En el pueblo había norias o pozos, y
otros manantiales; pero el agua que proporcionaban no le llegaba en calidad al
agua de Temoyo. El agua de éste era delgada, limpia, fría, dulce, sabrosa… no
había otra como esa; todo mundo en Acayucan prefería el agua de Temoyo; hubo
hasta fábricas de gaseosas que ocupaban para elaborar sus productos esa agua.

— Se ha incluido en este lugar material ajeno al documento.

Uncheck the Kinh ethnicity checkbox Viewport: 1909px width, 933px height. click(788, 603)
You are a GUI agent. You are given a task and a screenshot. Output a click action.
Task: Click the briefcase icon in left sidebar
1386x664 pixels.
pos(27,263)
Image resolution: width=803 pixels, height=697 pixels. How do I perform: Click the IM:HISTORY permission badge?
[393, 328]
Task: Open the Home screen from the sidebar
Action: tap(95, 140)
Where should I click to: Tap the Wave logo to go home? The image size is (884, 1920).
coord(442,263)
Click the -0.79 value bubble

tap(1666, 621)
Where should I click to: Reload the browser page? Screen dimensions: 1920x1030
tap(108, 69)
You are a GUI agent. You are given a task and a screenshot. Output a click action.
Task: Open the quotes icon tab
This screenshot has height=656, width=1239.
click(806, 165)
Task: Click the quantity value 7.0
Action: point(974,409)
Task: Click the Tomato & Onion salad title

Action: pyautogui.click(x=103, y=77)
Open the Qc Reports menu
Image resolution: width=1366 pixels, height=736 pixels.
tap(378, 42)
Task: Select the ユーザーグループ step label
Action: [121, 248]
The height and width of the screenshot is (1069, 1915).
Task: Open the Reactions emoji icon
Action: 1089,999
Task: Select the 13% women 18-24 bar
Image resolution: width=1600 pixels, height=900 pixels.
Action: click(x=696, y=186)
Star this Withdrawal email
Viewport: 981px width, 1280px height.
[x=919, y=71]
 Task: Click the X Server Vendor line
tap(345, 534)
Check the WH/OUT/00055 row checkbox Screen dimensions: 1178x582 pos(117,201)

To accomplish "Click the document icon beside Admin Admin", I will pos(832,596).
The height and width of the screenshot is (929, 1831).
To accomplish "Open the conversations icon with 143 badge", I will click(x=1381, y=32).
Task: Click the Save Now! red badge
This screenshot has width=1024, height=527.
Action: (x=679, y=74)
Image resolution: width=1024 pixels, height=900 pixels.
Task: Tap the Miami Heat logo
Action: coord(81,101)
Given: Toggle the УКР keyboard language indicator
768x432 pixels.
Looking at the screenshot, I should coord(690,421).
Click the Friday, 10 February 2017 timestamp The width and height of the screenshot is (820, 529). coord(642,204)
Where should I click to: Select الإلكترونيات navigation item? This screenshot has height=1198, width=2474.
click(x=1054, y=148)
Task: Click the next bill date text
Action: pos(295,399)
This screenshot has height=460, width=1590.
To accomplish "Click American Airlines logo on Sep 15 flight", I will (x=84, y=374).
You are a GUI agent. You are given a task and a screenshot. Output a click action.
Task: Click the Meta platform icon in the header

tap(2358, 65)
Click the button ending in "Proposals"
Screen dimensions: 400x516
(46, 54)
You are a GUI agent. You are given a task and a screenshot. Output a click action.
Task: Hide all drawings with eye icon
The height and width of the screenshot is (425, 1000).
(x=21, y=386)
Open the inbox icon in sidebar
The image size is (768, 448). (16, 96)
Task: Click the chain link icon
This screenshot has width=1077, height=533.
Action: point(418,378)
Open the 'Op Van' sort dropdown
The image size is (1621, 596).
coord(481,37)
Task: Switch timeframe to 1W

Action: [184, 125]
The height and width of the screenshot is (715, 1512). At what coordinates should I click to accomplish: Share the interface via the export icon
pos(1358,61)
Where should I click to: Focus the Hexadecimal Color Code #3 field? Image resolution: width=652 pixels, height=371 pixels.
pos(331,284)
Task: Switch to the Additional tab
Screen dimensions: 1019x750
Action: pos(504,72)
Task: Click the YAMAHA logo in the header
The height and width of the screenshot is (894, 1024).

Una, llamada La Favorita, propiedad
de Esteban Montiel Argüelles, se hallaba establecida a mediados de los 30 en la
calle Juan de la Luz Enríquez, entre Miguel Hidalgo y Guerrero, cerca de la
última. Por el 46 fue vendida a Ricardo Pavón, y trasladada a la calle
Guadalupe Victoria, precisamente al lado del cine Victoria, frente al parque,
con el mismo nombre: La Favorita. Los empresarios, en ambos casos, tenían
empleados que con tres burros iban y venían trayéndoles el agua de Temoyo para
elaborar con ella las gaseosas… La primera de estas fábricas en Acayucan, que
por supuesto también ocupaba para ello agua de Temoyo, estaba ya en 1928, en la
calle Moctezuma, entre la Hidalgo y la Guerrero. «Cuando llegó la planta de luz
en ese año la instalaron al lado de la primera, que ya estaba ahí hacía tiempo.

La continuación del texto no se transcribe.